For longer jobs, create a batch script:

my_job.sh
#!/bin/bash

#SBATCH --job-name=my_python_job
#SBATCH --output=my_job.out
#SBATCH --error=my_job.err
#SBATCH --mem=24G
#SBATCH --cpus-per-task=15
#SBATCH --gres=gpu:1
#SBATCH --time=01:00:00

# Run Python script in container
singularity exec --nv /ceph/container/python/python_3.10.sif python3 my_script.py

Submit the job:

sbatch my_job.sh

Check the results:

cat my_job.out  # View output
cat my_job.err  # View errors (if any)

Adding Python Packages

Sometimes you need additional Python packages that aren't included in the container.
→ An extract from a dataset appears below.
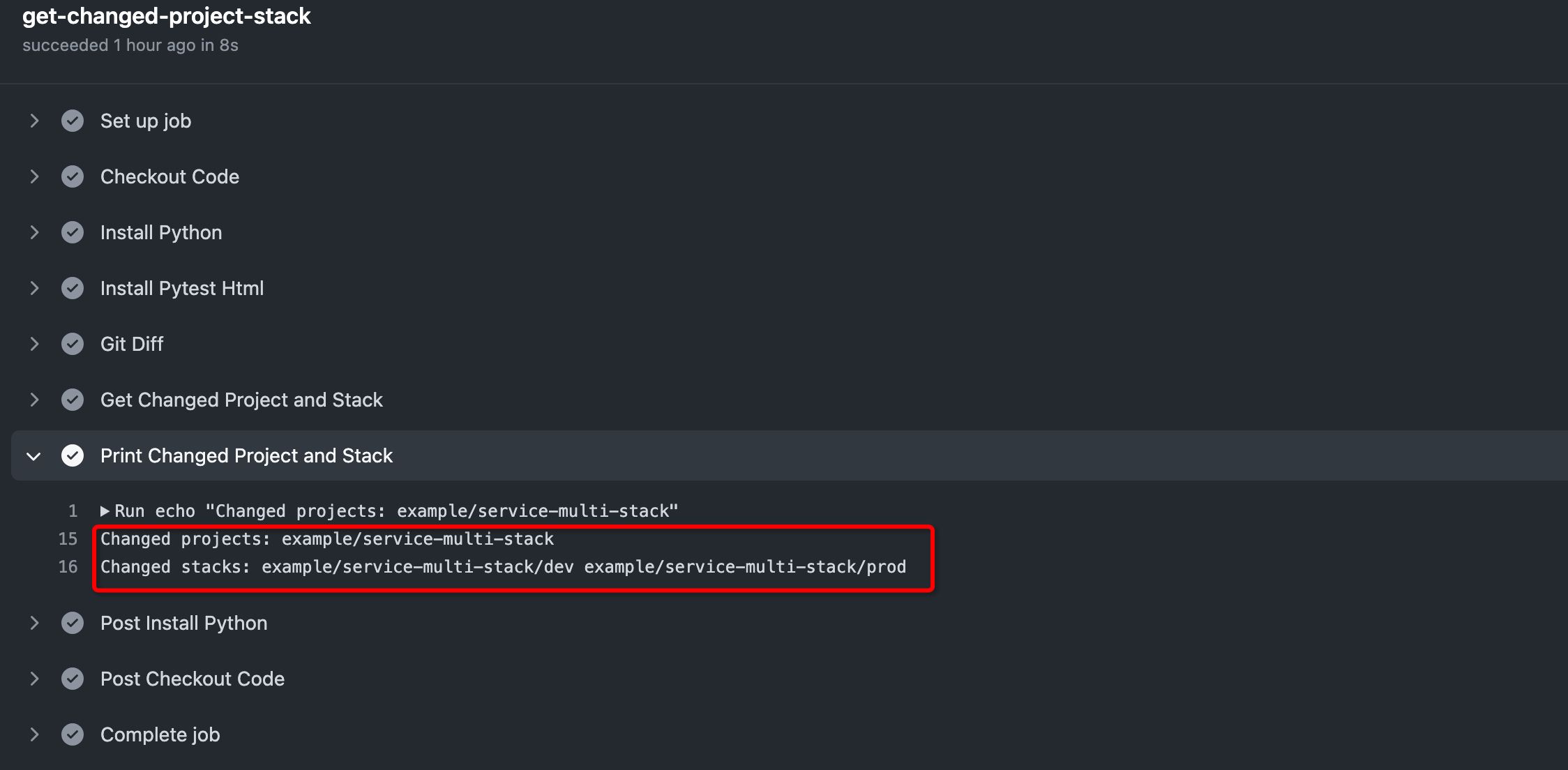Click the checkmark beside Complete job step
The width and height of the screenshot is (1568, 770).
[73, 734]
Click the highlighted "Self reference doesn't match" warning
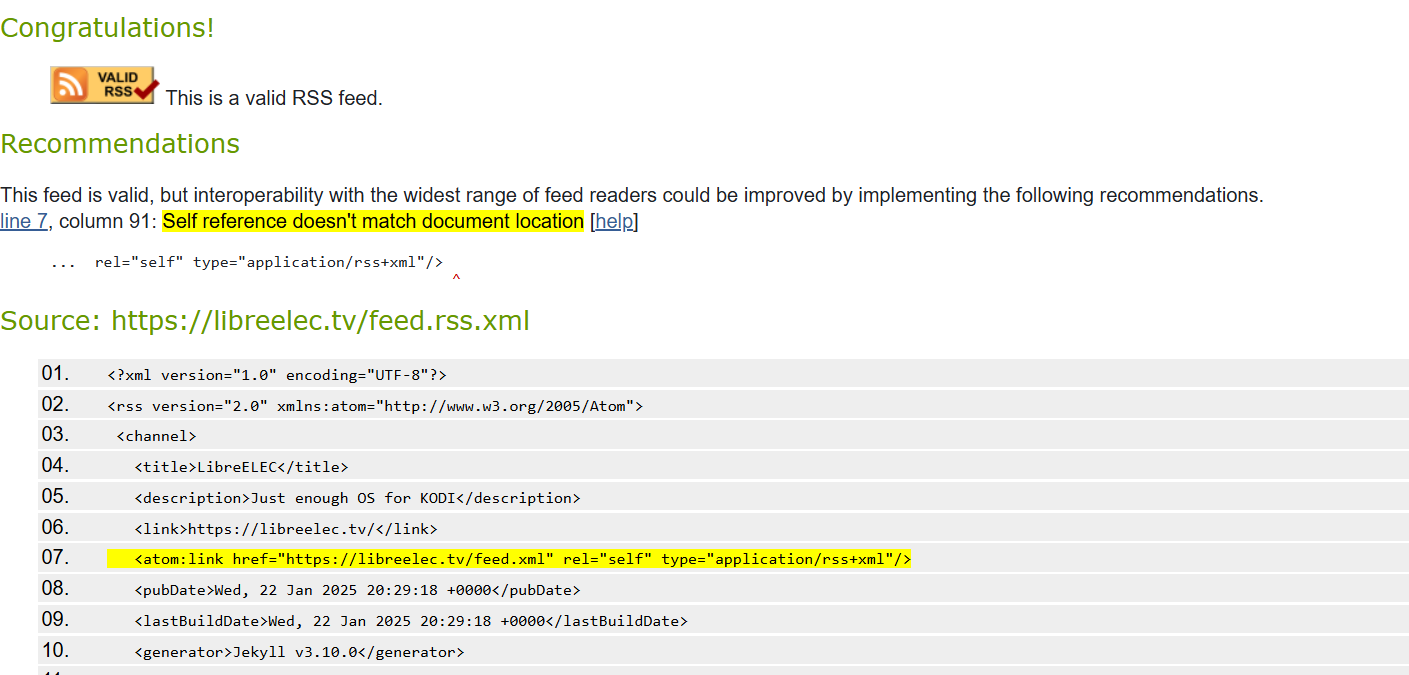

The best way to handle this is by creating a virtual environment.

Quick Setup Guide

Here's the simplest way to add packages to your container:

Step 1: Create Virtual Environment

Create a virtual environment in your current directory:

# Create virtual environment
srun singularity exec /ceph/container/pytorch/pytorch_25.08.sif python -m venv --system-site-packages my_venv

Step 2: Install Additional Packages

Install packages in your virtual environment:

# Install packages (example: openpyxl)
srun singularity exec --nv \
     -B ~/my_venv:/scratch/my_venv \
     -B $HOME/.singularity:/scratch/singularity \
     /ceph/container/pytorch/pytorch_25.08.sif \
     /bin/bash -c "export TMPDIR=/scratch/singularity/tmp && \
                   source /scratch/my_venv/bin/activate && \
                   pip install --no-cache-dir openpyxl"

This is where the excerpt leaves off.